<!-- 0Gkit docs — Compute — router() vs direct()
     Source: https://docs.0gkit.com/concepts/compute-router-vs-direct
     LLM-friendly Markdown twin of the page. -->

# Compute — `router()` vs `direct()`

`@foundryprotocol/0gkit-compute` gives you two ways to run an inference, and the
right default is **`router()`** — you name a model, not a provider address.

```ts
import { Compute } from "@foundryprotocol/0gkit-compute";

const compute = new Compute({
  network: "galileo",
  routerApiKey: process.env.ROUTER_API_KEY,
});

// Model-first: a provider is chosen for you, with retries + fallback.
const { output } = await compute.router({
  model: "llama-3.1-8b",
  messages: [{ role: "user", content: "hi" }],
});
```

## `router()` — pick a provider for me

`router()` resolves a provider two ways depending on how you configure the client:

- **Managed 0G Router (recommended).** Set `routerApiKey` (or the `ROUTER_API_KEY`
  env var) — from the [pc.0g.ai](https://pc.0g.ai) dashboard — and `router()`
  calls the real, OpenAI-compatible **0G Router** endpoint
  (`router-api.0g.ai/v1`). The Router selects a provider **server-side** (lowest
  latency, or `sort: "price"`), fails over to a healthy provider automatically,
  and settles from a single pre-funded balance.

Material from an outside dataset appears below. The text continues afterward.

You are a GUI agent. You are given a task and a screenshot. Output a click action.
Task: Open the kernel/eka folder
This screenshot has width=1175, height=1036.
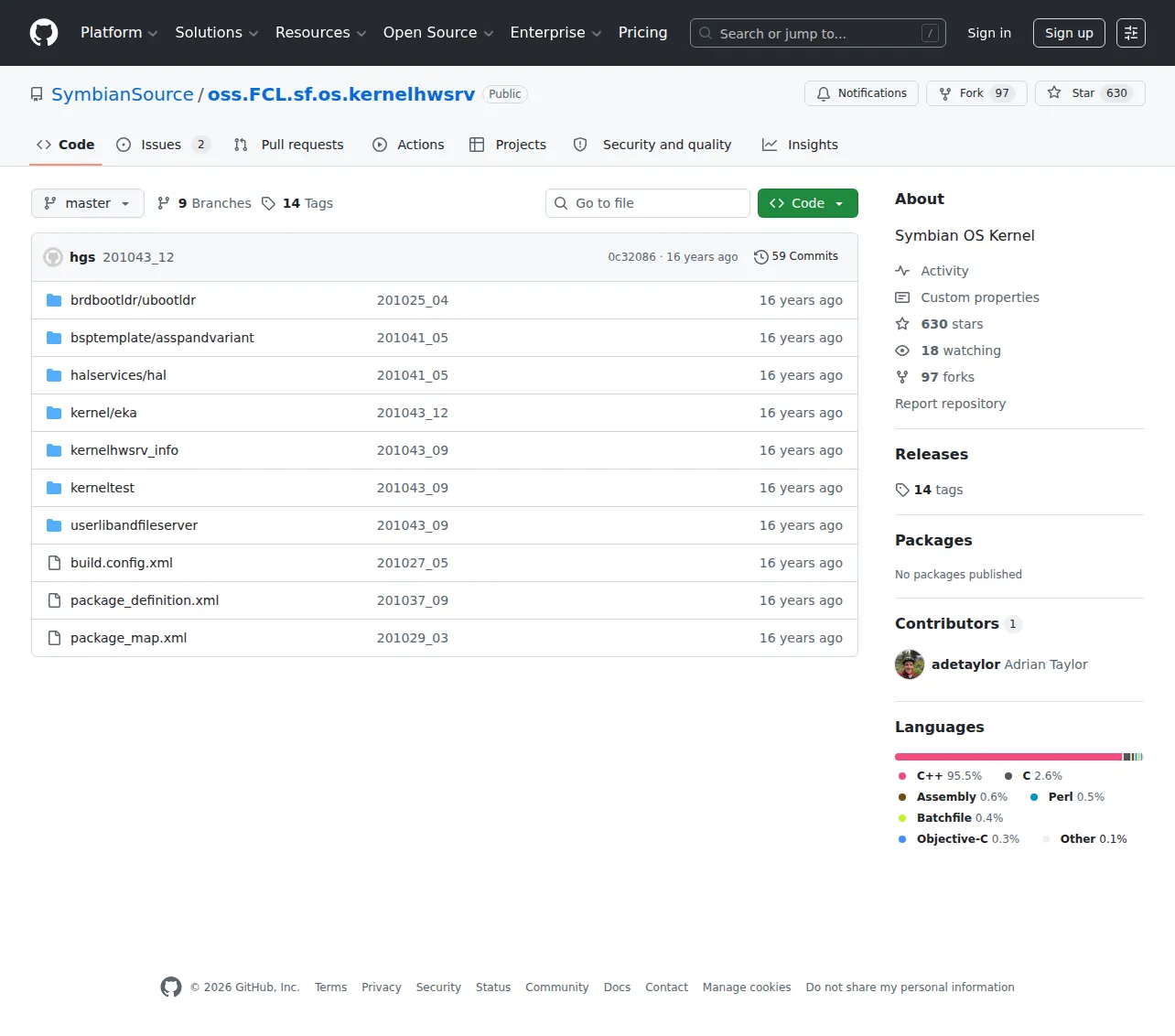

No wallet signer required.
- **Client-side routing (fallback).** With **no** `routerApiKey`, `router()`
  lists on-chain providers (`listProviders()`), orders the ones serving your
  `model` first, and tries them in turn — retrying the next candidate on
  failure. This uses your wallet signer / broker key and needs no dashboard key.
  It logs a one-time note so you know which path you're on.

Either way the public surface is identical — only the internal resolver differs.

```ts
compute.router({
  model, // required for the managed Router; optional for client-side
  messages,
  temperature, // optional
  prefer: "0xProvider", // pin a provider (client-side: tried first)
  sort: "price", // managed Router routing knob
  maxAttempts: 3, // client-side retry cap
});
```

If no provider is reachable, `router()` throws a typed `NetworkError` with a
`0g doctor` hint — never a silent failure.

## `direct()` — I own my provider relationship

When you already know exactly which provider you want (you have a direct
relationship, a negotiated rate, or a pinned enclave), skip routing:

```ts
const compute = new Compute({ network: "galileo", signer });
const { output } = await compute.direct({
  provider: "0xYourProvider",
  messages: [{ role: "user", content: "hi" }],
});
```

`direct()` is a thin alias for the explicit-provider `inference()` path — the
published `Compute.inference()` signature and behaviour are unchanged; `direct()`
and the optional per-call `{ provider }` are purely additive.

## Which do I use?

| Situation                                                           | Use                                                                       |
| ------------------------------------------------------------------- | ------------------------------------------------------------------------- |
| You just want an answer and don't care which provider serves it     | **`router()`**                                                            |
| You want managed failover, a single balance, and no wallet plumbing | **`router()`** with `ROUTER_API_KEY`                                      |
| You have a specific provider (rate, enclave, relationship) to pin   | **`direct({ provider })`** — or `router({ prefer })` to pin-but-fall-back |
| You're offline / testnet with a wallet and no Router key            | **`router()`** (client-side fallback)                                     |

Templates default to `router()`. Kits that call compute (`ai-oracle`,
`sealed-inference`, `yield-intel`, `prediction-market`) do too — so a scaffolded
project runs without you hard-coding a provider address.

> **Honesty note.** The managed 0G Router endpoint is real and OpenAI-compatible
> ([0G docs](https://docs.0g.ai/developer-hub/building-on-0g/compute-network/router/overview));
> its API keys are issued from the pc.0g.ai Web UI, so you bring a key. When no
> key is set, 0gkit routes **client-side over the provider list** and labels it
> as such — it does not pretend to be the managed Router.